Tout le monde ne fonctionne pas comme ça – il existe des auteurs et autrices pour qui le flot de l’écriture court automatiquement au fil des mots et du clavier ; mais j’oserais gager que même pour ces personnes, il existe des moments où elles calent – où la pensée consciente s’invite dans le flot, et fait tousser la machine.
Une grande partie de l’effort d’écriture vient du fait de chercher ce que l’on va dire, et comment le mettre en scène ; le jeu et la joie libres de l’imagination représentent un mode de pensée très distinct de celui d’écrire, où l’effort consiste à rendre l’infini palpable, à borner la vision, à la faire rentrer dans les briques LEGO des mots. Et ce changement de mode est difficile, peut susciter une certaine fatigue mentale (voire l’envie de fuir), car la liberté de penser se trouve à présent contrainte par un système vaste mais fini, le langage.
Il est important de reconnaître cette difficulté de manière à accepter la fatigue mentale ponctuelle, pour ne pas céder à la peur et à la tentation de l’abandon. Cela peut être un état très vulnérable. Dans ces moments, il convient de se donner un instant pour se recentrer, accepter la peur, et potentiellement identifier la difficulté qui vient (s’agit-il d’imaginer, de concevoir, de rédiger, de trouver comment aborder une scène ou un problème ? etc.)

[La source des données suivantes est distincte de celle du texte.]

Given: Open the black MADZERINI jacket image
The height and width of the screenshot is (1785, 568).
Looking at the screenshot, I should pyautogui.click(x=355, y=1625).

Car ce que l’on inventorie et identifie est à son tour délimité ; et ce qui est délimité perd de sa capacité anxiogène.
Un article très juste.
En général j’ai pas de mal à écrire ( les premiers jets sont dégueux par contre), mais effectivement parfois je bloque, je me bute à la réalité (des fois parce que la pensée va plus vite que mes doigts sur le clavier et finit par s’empêtrer dans le délire), des fois parce que fichtre, quelle phrase va bien pouvoir articuler le bordel que j’ai créé. Je suis d’avis qu’il n’y a pas de solution miracle, mais quelque chose qui m’a libéré c’est qu’au moment où cela arrive il faut reculer son siège et ne pas culpabiliser. C’est pas grave, ça veut pas dire qu’on est nul, ça fait justement partie du processus d’écriture. Moi ça m’aide à me détendre et affronter l’angoisse de me dire ça.
Je souscris entièrement, et j’ai la même « parade » ! On en parle de loin en loin, je trouve l’acceptation de l’imperfection du premier jet littéralement vitale. C’est absolument le processus, en effet !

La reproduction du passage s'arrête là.